WHAT YOU HAVE TO DO:
Copy all lines below that use the word "computer".

Stored items:

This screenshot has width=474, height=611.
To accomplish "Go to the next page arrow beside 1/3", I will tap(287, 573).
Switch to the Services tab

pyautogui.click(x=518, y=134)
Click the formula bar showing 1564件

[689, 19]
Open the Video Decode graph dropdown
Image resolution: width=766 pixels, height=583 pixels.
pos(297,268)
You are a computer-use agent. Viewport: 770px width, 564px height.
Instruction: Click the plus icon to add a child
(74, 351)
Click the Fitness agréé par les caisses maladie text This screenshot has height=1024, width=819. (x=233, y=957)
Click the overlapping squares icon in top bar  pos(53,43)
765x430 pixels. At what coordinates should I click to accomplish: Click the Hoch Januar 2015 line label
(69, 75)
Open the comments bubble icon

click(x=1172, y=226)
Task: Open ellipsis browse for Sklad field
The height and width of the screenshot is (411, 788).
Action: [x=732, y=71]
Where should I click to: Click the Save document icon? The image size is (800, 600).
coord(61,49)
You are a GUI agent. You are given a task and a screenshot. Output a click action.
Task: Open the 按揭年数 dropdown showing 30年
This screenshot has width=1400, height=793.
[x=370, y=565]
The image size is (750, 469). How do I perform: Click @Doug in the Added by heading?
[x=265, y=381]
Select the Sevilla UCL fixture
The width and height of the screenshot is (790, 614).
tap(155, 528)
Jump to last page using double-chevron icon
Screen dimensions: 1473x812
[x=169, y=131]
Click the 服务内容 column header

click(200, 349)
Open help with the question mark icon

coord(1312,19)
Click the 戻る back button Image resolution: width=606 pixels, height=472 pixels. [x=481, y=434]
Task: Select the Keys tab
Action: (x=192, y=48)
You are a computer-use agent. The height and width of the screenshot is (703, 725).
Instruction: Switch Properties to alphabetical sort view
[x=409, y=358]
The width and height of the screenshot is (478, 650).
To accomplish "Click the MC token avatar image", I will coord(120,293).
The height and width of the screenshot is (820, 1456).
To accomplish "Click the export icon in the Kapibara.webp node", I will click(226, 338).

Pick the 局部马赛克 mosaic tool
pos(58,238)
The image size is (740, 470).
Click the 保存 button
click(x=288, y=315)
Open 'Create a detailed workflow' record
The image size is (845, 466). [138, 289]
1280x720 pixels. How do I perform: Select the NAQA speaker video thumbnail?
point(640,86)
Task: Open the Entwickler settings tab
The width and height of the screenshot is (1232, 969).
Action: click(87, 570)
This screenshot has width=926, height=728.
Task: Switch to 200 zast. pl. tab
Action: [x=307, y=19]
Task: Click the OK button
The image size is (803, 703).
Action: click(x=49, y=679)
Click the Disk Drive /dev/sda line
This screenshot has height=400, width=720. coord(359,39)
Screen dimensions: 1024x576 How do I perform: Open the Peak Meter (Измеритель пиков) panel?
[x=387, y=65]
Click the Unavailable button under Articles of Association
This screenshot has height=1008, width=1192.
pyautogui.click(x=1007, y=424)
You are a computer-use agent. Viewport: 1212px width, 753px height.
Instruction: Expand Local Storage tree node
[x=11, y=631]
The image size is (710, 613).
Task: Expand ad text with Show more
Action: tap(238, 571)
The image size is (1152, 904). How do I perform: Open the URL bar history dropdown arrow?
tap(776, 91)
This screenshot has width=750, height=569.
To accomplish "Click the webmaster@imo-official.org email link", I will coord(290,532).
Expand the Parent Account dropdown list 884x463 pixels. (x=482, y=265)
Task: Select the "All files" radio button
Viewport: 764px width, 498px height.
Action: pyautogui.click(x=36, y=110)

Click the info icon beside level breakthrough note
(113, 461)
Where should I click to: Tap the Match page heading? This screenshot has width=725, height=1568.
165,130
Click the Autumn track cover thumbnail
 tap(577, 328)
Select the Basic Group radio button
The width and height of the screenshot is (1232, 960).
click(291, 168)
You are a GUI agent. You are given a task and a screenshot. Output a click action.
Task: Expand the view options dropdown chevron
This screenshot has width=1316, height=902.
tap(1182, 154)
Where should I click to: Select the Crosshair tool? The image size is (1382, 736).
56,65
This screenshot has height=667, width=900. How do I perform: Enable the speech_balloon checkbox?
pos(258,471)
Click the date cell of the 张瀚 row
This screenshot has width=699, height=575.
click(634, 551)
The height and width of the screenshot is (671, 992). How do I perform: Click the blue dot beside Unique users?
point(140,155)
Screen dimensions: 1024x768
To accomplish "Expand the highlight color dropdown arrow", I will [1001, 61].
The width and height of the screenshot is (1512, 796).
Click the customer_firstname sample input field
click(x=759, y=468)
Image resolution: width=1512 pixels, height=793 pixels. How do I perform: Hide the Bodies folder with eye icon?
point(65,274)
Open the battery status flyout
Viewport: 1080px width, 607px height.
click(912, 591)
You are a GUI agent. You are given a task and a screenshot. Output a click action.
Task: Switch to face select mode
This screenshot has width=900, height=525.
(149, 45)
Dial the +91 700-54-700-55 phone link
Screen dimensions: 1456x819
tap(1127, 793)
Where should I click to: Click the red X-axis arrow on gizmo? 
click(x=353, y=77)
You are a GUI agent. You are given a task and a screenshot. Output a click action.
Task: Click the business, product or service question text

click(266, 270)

REPLY TO THE TASK:
You are a computer-use agent. Viewport: 770px width, 564px height.
You are a computer-use agent. The height and width of the screenshot is (703, 725).
You are a computer-use agent. Viewport: 1212px width, 753px height.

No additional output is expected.